The task: Retype the full listing below character for character, changing nothing.

Word and element pointing entries:
_ _ _ _ _

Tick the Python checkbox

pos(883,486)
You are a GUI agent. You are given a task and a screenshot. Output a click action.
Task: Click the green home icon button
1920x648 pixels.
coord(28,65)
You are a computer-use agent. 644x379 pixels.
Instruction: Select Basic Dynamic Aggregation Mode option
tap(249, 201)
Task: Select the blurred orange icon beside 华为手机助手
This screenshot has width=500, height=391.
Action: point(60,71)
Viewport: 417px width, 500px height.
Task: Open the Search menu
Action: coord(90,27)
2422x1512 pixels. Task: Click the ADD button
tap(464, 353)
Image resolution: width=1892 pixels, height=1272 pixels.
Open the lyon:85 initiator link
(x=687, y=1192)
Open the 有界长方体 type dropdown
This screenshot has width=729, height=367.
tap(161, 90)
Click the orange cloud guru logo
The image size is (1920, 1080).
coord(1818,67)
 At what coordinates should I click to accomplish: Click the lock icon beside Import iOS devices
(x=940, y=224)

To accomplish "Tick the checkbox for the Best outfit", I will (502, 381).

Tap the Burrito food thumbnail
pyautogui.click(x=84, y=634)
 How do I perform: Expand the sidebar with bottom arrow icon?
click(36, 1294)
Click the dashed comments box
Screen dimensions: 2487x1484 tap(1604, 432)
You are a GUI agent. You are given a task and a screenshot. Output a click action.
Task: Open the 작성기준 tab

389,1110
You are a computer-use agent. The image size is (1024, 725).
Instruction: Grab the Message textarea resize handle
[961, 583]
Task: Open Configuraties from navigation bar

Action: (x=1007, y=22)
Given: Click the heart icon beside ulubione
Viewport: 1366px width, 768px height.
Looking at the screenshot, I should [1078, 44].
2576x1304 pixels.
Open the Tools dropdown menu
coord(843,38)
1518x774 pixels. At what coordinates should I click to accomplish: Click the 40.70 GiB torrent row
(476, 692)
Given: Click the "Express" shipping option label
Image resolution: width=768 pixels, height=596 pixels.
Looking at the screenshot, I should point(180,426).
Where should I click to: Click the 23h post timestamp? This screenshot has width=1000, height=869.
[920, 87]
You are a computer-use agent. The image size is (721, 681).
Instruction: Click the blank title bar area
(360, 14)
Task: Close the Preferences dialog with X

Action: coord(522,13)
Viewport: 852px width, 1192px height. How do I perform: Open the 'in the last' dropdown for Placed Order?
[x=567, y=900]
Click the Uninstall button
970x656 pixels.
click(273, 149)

_ _ _ _ _

Written response:
Tick the Python checkbox

pos(883,486)
You are a GUI agent. You are given a task and a screenshot. Output a click action.
Task: Click the green home icon button
1920x648 pixels.
coord(28,65)
You are a computer-use agent. 644x379 pixels.
Instruction: Select Basic Dynamic Aggregation Mode option
tap(249, 201)
Task: Select the blurred orange icon beside 华为手机助手
This screenshot has width=500, height=391.
Action: point(60,71)
Viewport: 417px width, 500px height.
Task: Open the Search menu
Action: coord(90,27)
2422x1512 pixels. Task: Click the ADD button
tap(464, 353)
Image resolution: width=1892 pixels, height=1272 pixels.
Open the lyon:85 initiator link
(x=687, y=1192)
Open the 有界长方体 type dropdown
This screenshot has width=729, height=367.
tap(161, 90)
Click the orange cloud guru logo
The image size is (1920, 1080).
coord(1818,67)
 At what coordinates should I click to accomplish: Click the lock icon beside Import iOS devices
(x=940, y=224)

To accomplish "Tick the checkbox for the Best outfit", I will (502, 381).

Tap the Burrito food thumbnail
pyautogui.click(x=84, y=634)
 How do I perform: Expand the sidebar with bottom arrow icon?
click(36, 1294)
Click the dashed comments box
Screen dimensions: 2487x1484 tap(1604, 432)
You are a GUI agent. You are given a task and a screenshot. Output a click action.
Task: Open the 작성기준 tab

389,1110
You are a computer-use agent. The image size is (1024, 725).
Instruction: Grab the Message textarea resize handle
[961, 583]
Task: Open Configuraties from navigation bar

Action: (x=1007, y=22)
Given: Click the heart icon beside ulubione
Viewport: 1366px width, 768px height.
Looking at the screenshot, I should [1078, 44].
2576x1304 pixels.
Open the Tools dropdown menu
coord(843,38)
1518x774 pixels. At what coordinates should I click to accomplish: Click the 40.70 GiB torrent row
(476, 692)
Given: Click the "Express" shipping option label
Image resolution: width=768 pixels, height=596 pixels.
Looking at the screenshot, I should point(180,426).
Where should I click to: Click the 23h post timestamp? This screenshot has width=1000, height=869.
[920, 87]
You are a computer-use agent. The image size is (721, 681).
Instruction: Click the blank title bar area
(360, 14)
Task: Close the Preferences dialog with X

Action: coord(522,13)
Viewport: 852px width, 1192px height. How do I perform: Open the 'in the last' dropdown for Placed Order?
[x=567, y=900]
Click the Uninstall button
970x656 pixels.
click(273, 149)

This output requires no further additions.